Foreign exchange costs are weighing down Australian businesses, and the ACCC has announced a new investigation into the issue. According to the World Bank, Australia is now the third most expensive G20 country for small businesses and consumers to send funds from. Specifically, using traditional exchange services, a $1000 transfer from Australian would cost $9 more on average than one from the UK, and $23 more than one from the USA.
Considering that Australians send nearly $9 billion overseas every year, the economic impacts of this across the Australian economy amount to hundreds of millions of dollars every year. Those costs cut into the profits of Australian businesses, and can impact their ability to grow and compete, especially on the international market against businesses who enjoy more affordable international transactions. The Australian Competition and Consumer Commission’s investigation into this issue promises to finally begin to address the problem, and to eventually moderate transaction costs.
In the meantime, businesses aren’t left without options. A number of specialised foreign exchange services now exist that offer far more affordable options for sending money overseas. By taking advantage of modern financial technologies, these services can offer low-cost or free transactions. In an economic environment where international activity is increasingly important, these may simply replace traditional financial institutions as the de facto method for foreign exchange.
Mark ups and exchange fees have big impacts on SMEs
Traditionally, international transfers are handled by your primary bank or other large financial institution. To do this without losing money, they mark up the current exchange rate slightly. This is because foreign exchange rates are often volatile in the very short term, and making an exchange at an inopportune moment can result in a loss. Additionally, they’ll often also charge a processing fee to cover the operating costs involved.
While these costs make sense, it’s important for the businesses that use these services that they be as low as possible. Even a relatively small internationally active business might send out millions of dollars in a single year. Compared to an American competitor, it would pay tens of thousands of dollars more to make those transfers, and would find itself at a serious disadvantage in the larger global economy.

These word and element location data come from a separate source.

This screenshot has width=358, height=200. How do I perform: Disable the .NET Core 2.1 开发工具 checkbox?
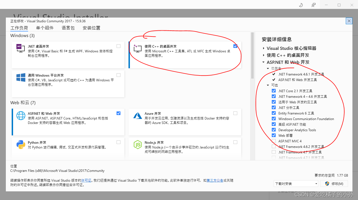coord(274,91)
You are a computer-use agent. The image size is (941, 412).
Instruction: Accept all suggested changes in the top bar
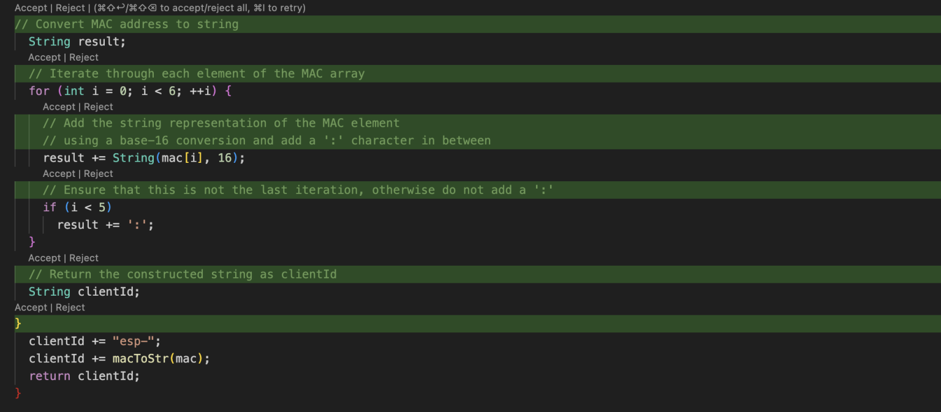[x=31, y=7]
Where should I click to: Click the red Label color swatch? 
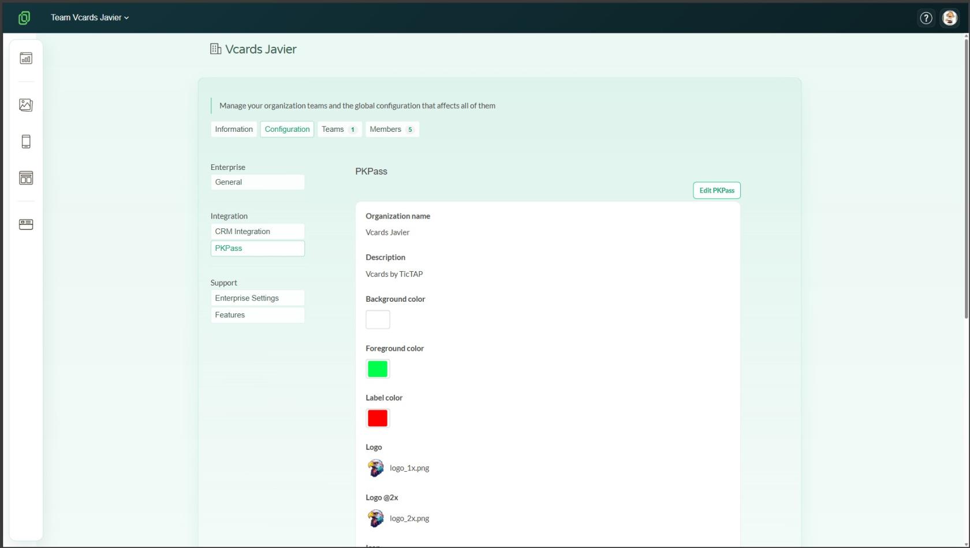378,419
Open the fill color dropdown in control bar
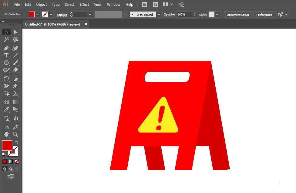This screenshot has height=193, width=296. coord(38,15)
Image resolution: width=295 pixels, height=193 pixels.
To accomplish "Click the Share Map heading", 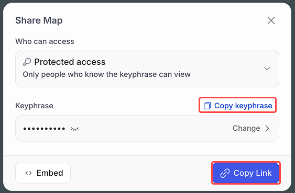I will click(39, 20).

The ACCC aims to make SMEs more competitive
The ACCC is concerned that the current state of foreign exchange is interfering with the ability of Australian SMEs to operate internationally. This comes after numerous consumer complaints about high mark-ups and transaction fees, and the Report on Competition by the Productivity Commission, which recommended the investigation.
The ACCC has requested feedback from consumers, currency suppliers, businesses, and consumer advocacy groups to learn more about pricing transparency, barriers to entry, costs, and other relevant factors. In doing so, they hope to learn how to ensure that currency buyers have adequate disclosure, and benefit from proper marketplace competition. That competition may, in the end, be the solution to the current issue.
Businesses have other options
The most well-known and convenient way to transfer funds internationally is still our primary financial institutions. It’s not, however, the best or most affordable method available. Improvements in financial technology in the past two decades have transformed the foreign exchange market, and businesses simply don’t need to rely on traditional international transfers anymore. Instead, specialised foreign exchange services can make transfers at a small fraction of the cost, often eliminating the need for transfer fees entirely.
One of Fifo Capital’s partners, HiFX, is just such a service. Instead of charging fees from their customers, they transform the transfer itself into a profitable transaction. Using the latest technologies, foreign exchange services track exchange rates in real time, to within a fraction of a second. While the customer pays the normal exchange rate, the exchange service can use those funds to make transactions at very precise moments when the exchange rate favours them, and pocket the difference. In this way the customer enjoys a free transaction, and the exchange service gets access to the capital it needs to make profitable trades.
In effect, this means that Australian businesses already have the tools they need to avoid unnecessary exchange costs. The issue is primarily one of raising awareness. Despite this, it’s important for the ACCC to crack down on high foreign exchange costs with traditional financial institutions. The vast majority of foreign transfers are still conducted through these institutions, and ensuring that the rates paid by Australian businesses don’t excessively exceed those of their foreign competitors is essential on an economic level. Businesses who take the time to educate themselves about all their options, however, could eliminate nearly all of their foreign transaction fees.